# start of Source passage
We can do this since there’s nothing in the rules preventing us from operating on two tensors of different ranks. Let’s see.

Step 1: Determine if tensors are compatible

We first compare the last dimensions of the two shapes.

When we’re in a situation where the ranks of the two tensors aren’t the same, like what we have here, then we simply substitute a one in for the missing dimensions of the lower-ranked tensor.

In our example, we substitute a one for both missing dimensions in the scalar's shape, making it now have shape (1,1)

Then, we ask, are the dimensions compatible? And the answer will always be yes in this type of scenario since one of them will always be a one.

Step 2: Determine the shape of the resulting tensor

Alright, all the dimensions are compatible, so what will the resulting tensor look like from multiplying these two together? Again, go ahead and pause here and try yourself before getting the answer.

Well, the max of 3 and 1 is 3, and the max of 1 and 1 is 1. So our resulting tensor will be of shape (1, 3).

Our first tensor is already this shape, so it gets left alone. Our second tensor is now expanded to this shape by broadcasting it’s value like this.

Tensor 2 broadcast to shape (1,3):

Before:
    5

After:
    [[5, 5, 5],]

Now, we can do our element-wise multiplication to get this resulting (1, 3) tensor.

Tensor 1 x Tensor 2:

    [[1, 2, 3],]
x 
    5
-------------------- 
    [[5, 10, 15],]
    rank: 2
    shape: (1,3)

Let’s do one more example.

Broadcasting Example 4: Different ranks… again

What if we wanted to sum this rank-3 tensor of shape (1, 2, 3) and this rank-2 tensor of shape (3, 3)?

Tensor 1:

[[[1, 2, 3],
  [4, 5, 6]]]

rank: 3
shape: (1,2,3)

Tensor 2:

[[1, 1, 1],
 [2, 2, 2],
 [3, 3, 3]]

rank: 2
shape: (3,3)

Before covering any of the incremental steps, go ahead and give it a shot yourself and see what you find out.

Step 1: Determine if tensors are compatible

Alright, the deal with these two tensors is that we can’t operate on them. Why?

"Error: Operands could not be broadcast together with shapes 1,2,3 and 3,3."

😳😳😳

Comparing the second-to-last dimensions of the shapes, they’re not equal to each other, and neither one of them is one, so we stop there.

We should now have a grip on broadcasting. Let’s go see how we’re able to make use of it in our VGG16 preprocessing code.

Use broadcasting in code

git-diff-predict.js.png

First, we can see we’re changing our meanImageNetRGB object into a rank-1 tensor, which makes sense, right? Because we’re going to be making use of broadcasting, which is going to require us to work with tensors, not arbitrary JavaScript objects.

meanImageNetRGB Before:

let meanImageNetRGB = {
    red: 123.68,
    green: 116.779,
    blue: 103.939
};

meanImageNetRGB After:

let meanImageNetRGB = tf.tensor1d([123.68, 116.779, 103.939]);

Alright, now get a load of this remaining code.
# end of Source passage
# start of Dataset extract
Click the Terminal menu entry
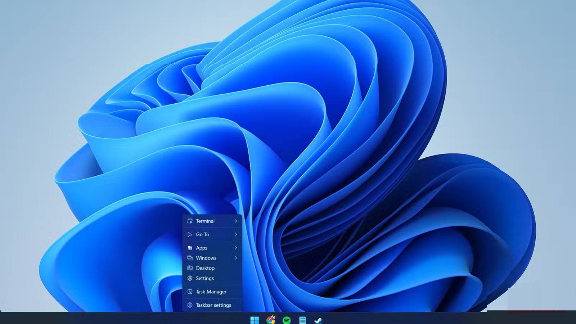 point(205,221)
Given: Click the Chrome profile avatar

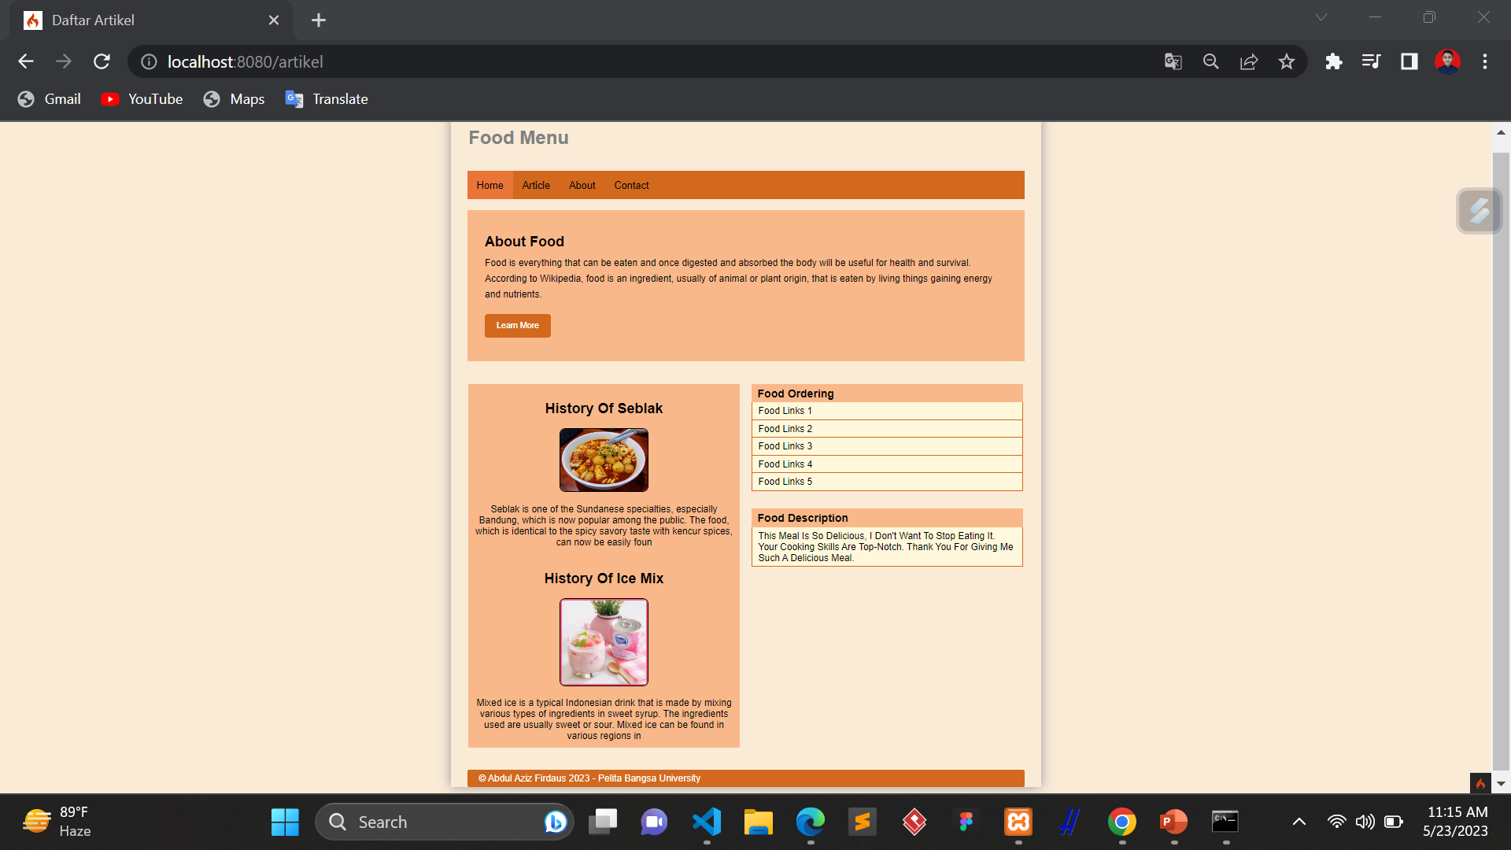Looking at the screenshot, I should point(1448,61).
# end of Dataset extract
# start of Dataset extract
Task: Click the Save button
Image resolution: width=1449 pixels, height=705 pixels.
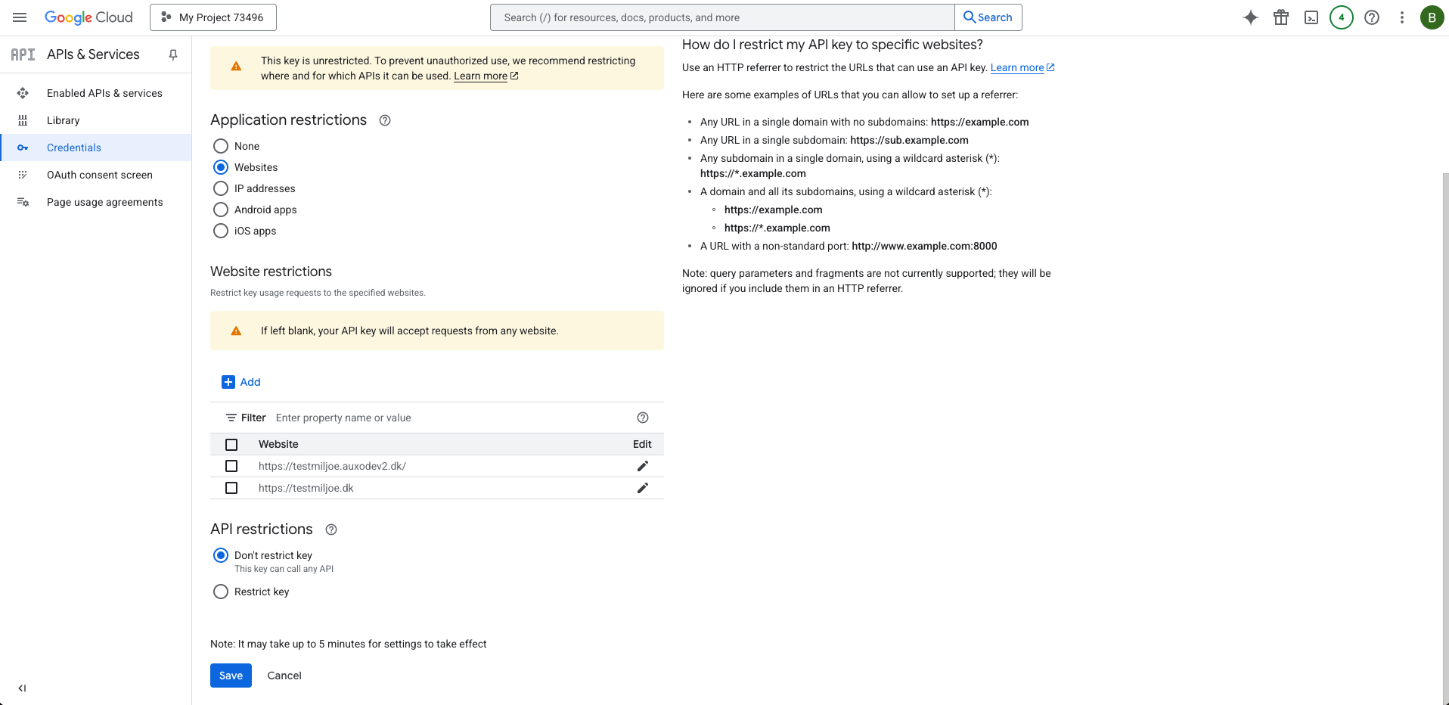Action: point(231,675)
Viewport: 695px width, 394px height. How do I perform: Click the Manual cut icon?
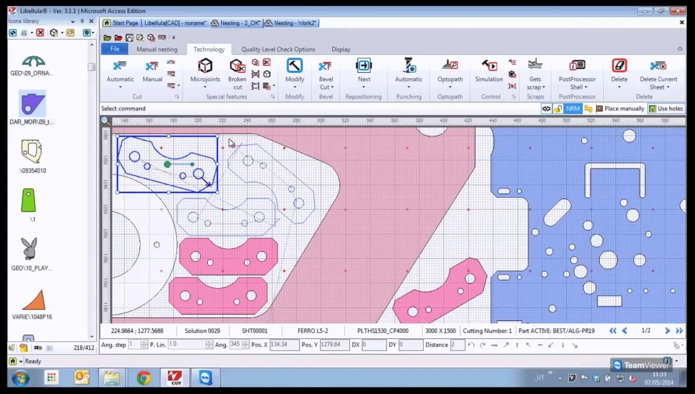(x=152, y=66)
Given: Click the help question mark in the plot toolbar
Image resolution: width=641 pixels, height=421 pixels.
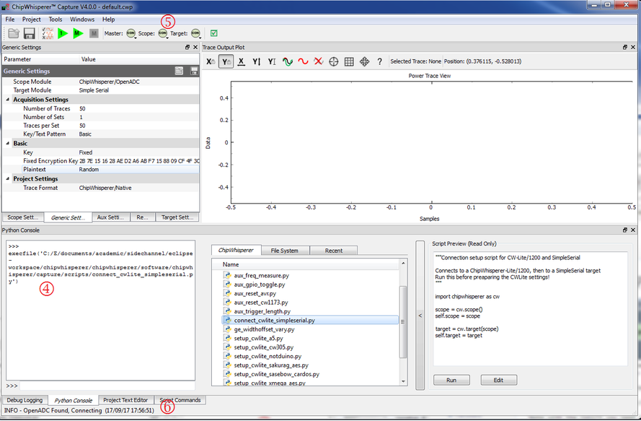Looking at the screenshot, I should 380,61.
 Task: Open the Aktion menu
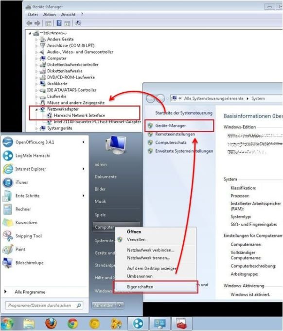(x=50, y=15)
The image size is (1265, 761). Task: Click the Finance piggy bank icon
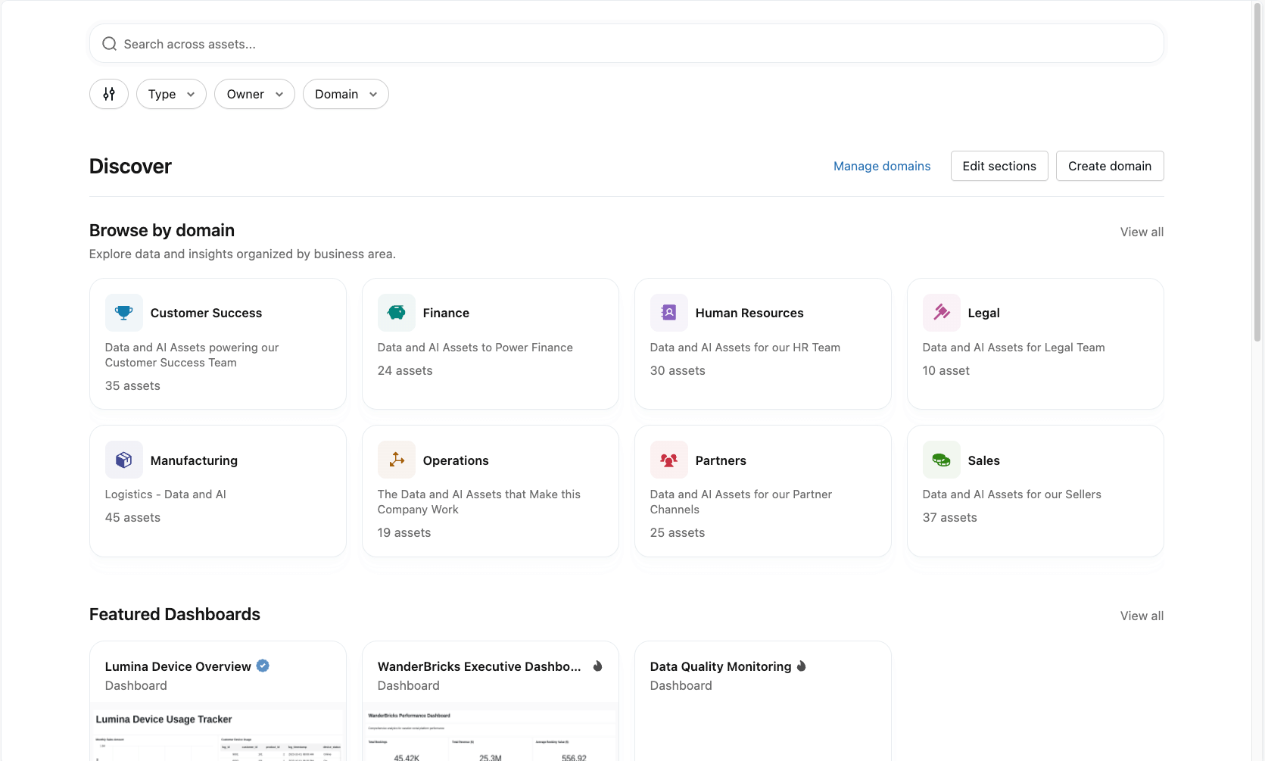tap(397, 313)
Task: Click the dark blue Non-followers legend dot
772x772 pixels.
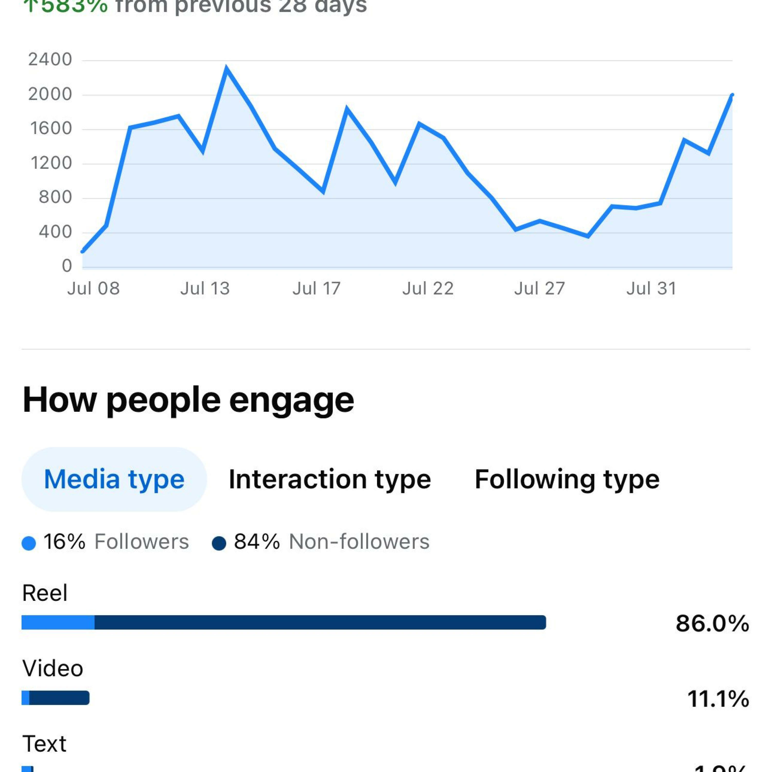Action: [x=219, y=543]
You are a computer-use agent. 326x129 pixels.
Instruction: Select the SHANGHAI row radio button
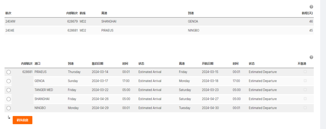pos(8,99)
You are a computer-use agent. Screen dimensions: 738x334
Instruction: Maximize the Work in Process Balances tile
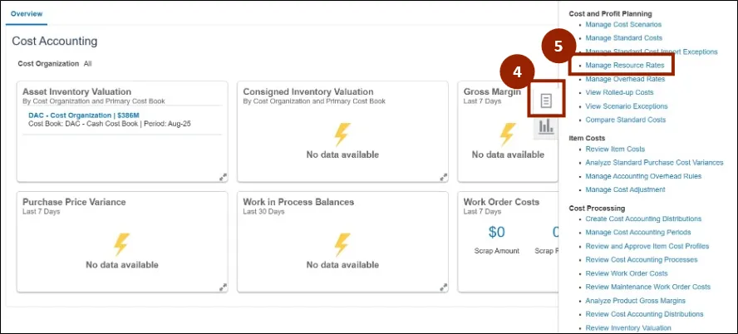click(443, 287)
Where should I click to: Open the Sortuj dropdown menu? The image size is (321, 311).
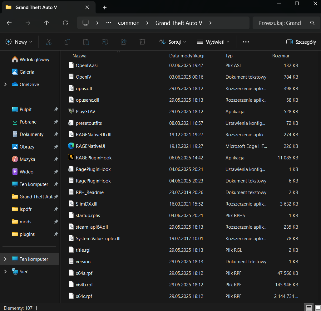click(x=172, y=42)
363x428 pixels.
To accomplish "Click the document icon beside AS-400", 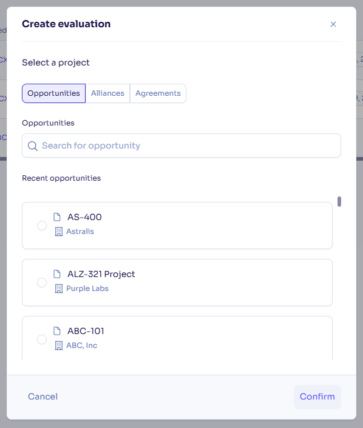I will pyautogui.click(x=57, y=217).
# end of Dataset extract
**Instructions:**
- A) List the property names of the original meanImageNetRGB object shown in the broadcasting tutorial.
- B) In the broadcasting tutorial, why can the rank-3 tensor of shape (1, 2, 3) and the rank-2 tensor of shape (3, 3) not be summed?
- C) Write a continuation of the broadcasting tutorial, beginning after its final sentence.

**The responses:**
- A) red, green, blue

- B) Their second-to-last dimensions are not equal to each other, and neither one of them is one.

- C)
let indices = [
    tf.tensor1d([0], "int32"),
    tf.tensor1d([1], "int32"),
    tf.tensor1d([2], "int32")
];

let centeredRGB = {
    red: tf.gather(tensor, indices[0], 2)
    .sub(tf.scalar(meanImageNetRGB.red))
    .reshape([50176]),
    green: tf.gather(tensor, indices[1], 2)
    .sub(tf.scalar(meanImageNetRGB.green))
    .reshape([50176]),
    blue: tf.gather(tensor, indices[2], 2)
    .sub(tf.scalar(meanImageNetRGB.blue))
    .reshape([50176])
};

let processedTensor = tf.stack([centeredRGB.red, 
    centeredRGB.green, centeredRGB.blue], 1)
    .reshape([224, 224, 3])
    .reverse(2)
    .expandDims();

All of this code was written to handle the centering of the RGB values. This has now all been replaced with this single line, which is simply the result of subtracting the meanImageNetRGB tensor from the original tensor.

let processedTensor = tensor.sub(meanImageNetRGB);

Ok, so why does this work, and where is the broadcasting? Let’s see.

Our original tensor is a rank-3 tensor of shape (224, 224, 3).

Our meanImageNetRGB tensor is a rank-1 tensor of shape (3).

Our objective is to subtract each mean RGB value from each RGB value along the second axis of the original tensor.

From what we’ve now learned about broadcasting, we can do this really easily.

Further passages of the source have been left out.